→ **Information given**
- - - - - - -
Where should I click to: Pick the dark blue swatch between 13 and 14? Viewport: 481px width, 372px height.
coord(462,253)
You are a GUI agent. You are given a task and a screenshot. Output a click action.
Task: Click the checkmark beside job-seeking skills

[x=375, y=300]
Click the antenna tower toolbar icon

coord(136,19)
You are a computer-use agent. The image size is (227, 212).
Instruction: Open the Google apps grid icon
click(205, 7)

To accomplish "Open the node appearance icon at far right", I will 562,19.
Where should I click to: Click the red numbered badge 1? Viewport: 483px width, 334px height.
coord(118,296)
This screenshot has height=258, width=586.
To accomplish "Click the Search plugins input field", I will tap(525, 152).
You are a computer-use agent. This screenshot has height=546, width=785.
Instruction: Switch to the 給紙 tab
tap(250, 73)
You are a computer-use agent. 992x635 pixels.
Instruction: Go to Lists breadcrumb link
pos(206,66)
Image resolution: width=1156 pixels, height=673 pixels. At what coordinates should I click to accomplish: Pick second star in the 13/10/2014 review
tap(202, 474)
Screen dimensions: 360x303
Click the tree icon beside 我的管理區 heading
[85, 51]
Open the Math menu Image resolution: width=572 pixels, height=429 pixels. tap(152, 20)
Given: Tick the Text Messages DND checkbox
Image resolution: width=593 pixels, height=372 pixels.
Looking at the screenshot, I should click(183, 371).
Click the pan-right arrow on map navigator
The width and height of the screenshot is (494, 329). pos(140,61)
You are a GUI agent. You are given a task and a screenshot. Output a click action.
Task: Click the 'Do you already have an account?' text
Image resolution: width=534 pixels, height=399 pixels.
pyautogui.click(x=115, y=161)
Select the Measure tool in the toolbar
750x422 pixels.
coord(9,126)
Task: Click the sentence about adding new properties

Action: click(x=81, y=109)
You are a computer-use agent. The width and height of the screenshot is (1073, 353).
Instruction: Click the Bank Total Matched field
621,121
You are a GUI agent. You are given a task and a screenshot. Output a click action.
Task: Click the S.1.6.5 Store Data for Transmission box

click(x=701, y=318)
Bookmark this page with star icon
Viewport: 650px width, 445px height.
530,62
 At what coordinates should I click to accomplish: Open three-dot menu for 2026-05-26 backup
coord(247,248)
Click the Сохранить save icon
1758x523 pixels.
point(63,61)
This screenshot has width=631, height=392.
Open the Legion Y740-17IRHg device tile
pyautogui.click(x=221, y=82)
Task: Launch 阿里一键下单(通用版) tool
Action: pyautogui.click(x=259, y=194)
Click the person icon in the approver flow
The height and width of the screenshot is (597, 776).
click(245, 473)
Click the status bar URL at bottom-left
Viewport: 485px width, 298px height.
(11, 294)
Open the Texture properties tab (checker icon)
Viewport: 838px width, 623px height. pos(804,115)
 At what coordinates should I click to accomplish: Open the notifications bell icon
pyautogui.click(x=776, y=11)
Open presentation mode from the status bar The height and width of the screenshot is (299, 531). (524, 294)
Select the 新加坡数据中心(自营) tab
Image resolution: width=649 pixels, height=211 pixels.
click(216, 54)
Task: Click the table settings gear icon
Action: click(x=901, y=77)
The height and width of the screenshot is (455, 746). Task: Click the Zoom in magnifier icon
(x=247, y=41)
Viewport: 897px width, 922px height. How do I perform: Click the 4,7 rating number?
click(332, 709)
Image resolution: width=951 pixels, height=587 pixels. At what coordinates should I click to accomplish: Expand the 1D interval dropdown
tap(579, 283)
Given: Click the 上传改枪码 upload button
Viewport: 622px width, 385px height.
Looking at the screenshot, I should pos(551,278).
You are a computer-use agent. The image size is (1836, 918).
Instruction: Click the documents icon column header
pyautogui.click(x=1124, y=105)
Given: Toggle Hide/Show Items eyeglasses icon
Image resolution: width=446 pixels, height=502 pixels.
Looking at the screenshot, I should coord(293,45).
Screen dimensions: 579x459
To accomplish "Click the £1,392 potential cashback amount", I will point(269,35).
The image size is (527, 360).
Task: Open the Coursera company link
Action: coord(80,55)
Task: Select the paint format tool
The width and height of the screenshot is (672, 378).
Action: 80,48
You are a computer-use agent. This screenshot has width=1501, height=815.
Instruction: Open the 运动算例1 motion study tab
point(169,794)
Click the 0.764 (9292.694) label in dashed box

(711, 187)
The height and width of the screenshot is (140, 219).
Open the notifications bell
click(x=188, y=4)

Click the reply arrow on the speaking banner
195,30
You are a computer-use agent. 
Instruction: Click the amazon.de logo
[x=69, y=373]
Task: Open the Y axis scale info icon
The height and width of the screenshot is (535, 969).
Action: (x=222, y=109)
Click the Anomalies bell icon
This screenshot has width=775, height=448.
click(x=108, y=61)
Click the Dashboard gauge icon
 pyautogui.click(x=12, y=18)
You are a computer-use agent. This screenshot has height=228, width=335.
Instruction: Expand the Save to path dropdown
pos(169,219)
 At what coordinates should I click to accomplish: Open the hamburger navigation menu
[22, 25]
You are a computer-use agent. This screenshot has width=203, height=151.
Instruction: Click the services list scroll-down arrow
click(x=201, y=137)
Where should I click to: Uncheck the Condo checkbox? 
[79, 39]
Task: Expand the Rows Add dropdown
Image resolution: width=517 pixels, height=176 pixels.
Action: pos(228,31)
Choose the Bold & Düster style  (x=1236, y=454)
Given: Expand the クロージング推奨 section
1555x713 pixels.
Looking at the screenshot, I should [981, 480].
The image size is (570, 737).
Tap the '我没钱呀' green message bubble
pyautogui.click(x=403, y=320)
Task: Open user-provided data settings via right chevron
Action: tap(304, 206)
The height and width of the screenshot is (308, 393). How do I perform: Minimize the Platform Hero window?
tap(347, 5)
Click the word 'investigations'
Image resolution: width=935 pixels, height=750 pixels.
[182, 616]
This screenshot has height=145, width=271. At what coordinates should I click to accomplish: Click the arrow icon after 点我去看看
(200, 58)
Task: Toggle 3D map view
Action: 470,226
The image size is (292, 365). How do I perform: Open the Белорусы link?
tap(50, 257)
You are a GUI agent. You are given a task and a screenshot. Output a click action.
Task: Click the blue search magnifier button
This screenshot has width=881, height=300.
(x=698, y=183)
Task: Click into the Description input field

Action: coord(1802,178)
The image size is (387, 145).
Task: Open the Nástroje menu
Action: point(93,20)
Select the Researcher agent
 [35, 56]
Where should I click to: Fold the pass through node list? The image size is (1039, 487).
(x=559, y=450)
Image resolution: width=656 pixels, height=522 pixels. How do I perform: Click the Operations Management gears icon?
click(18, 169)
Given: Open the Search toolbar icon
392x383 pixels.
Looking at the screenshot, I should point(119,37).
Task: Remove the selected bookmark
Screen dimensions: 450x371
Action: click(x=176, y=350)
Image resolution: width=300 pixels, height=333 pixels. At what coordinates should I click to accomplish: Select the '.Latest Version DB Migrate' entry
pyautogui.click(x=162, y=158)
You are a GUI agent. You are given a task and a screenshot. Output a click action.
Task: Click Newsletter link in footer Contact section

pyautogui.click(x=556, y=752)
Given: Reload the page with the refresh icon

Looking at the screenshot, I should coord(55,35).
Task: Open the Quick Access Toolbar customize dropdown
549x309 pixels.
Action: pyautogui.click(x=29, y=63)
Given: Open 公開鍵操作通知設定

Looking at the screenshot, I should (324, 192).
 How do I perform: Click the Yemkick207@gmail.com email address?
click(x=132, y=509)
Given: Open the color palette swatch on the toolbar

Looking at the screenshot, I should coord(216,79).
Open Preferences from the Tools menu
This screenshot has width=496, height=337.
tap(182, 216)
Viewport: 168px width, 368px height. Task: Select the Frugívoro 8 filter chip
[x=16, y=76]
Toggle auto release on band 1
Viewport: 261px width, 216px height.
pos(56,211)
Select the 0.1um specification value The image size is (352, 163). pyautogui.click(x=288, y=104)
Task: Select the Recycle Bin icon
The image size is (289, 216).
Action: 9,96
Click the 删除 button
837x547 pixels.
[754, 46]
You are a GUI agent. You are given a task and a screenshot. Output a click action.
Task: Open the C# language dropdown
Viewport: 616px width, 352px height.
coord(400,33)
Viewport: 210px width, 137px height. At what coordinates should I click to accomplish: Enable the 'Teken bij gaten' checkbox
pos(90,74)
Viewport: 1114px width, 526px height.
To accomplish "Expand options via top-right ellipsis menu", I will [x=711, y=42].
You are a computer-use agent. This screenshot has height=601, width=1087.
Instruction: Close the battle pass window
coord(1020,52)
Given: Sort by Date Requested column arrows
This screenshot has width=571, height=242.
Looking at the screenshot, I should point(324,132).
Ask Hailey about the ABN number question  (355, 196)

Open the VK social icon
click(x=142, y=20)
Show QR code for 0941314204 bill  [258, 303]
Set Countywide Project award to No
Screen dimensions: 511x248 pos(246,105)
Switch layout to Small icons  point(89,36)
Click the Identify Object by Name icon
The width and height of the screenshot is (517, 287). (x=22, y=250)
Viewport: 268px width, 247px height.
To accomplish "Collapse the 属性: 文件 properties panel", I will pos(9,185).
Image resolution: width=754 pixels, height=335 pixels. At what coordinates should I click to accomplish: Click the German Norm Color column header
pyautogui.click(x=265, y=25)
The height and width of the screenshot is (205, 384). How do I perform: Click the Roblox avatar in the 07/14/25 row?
- - - - - - -
→ **What you need to do**
All lines from the one with "Open the VK social icon" to the end of the listing are to be printed exactly as given, both ends included.

→ **Solution to this exercise**
Open the VK social icon
click(x=142, y=20)
Show QR code for 0941314204 bill  [258, 303]
Set Countywide Project award to No
Screen dimensions: 511x248 pos(246,105)
Switch layout to Small icons  point(89,36)
Click the Identify Object by Name icon
The width and height of the screenshot is (517, 287). (x=22, y=250)
Viewport: 268px width, 247px height.
To accomplish "Collapse the 属性: 文件 properties panel", I will pos(9,185).
Image resolution: width=754 pixels, height=335 pixels. At what coordinates should I click to accomplish: Click the German Norm Color column header
pyautogui.click(x=265, y=25)
The height and width of the screenshot is (205, 384). How do I perform: Click the Roblox avatar in the 07/14/25 row?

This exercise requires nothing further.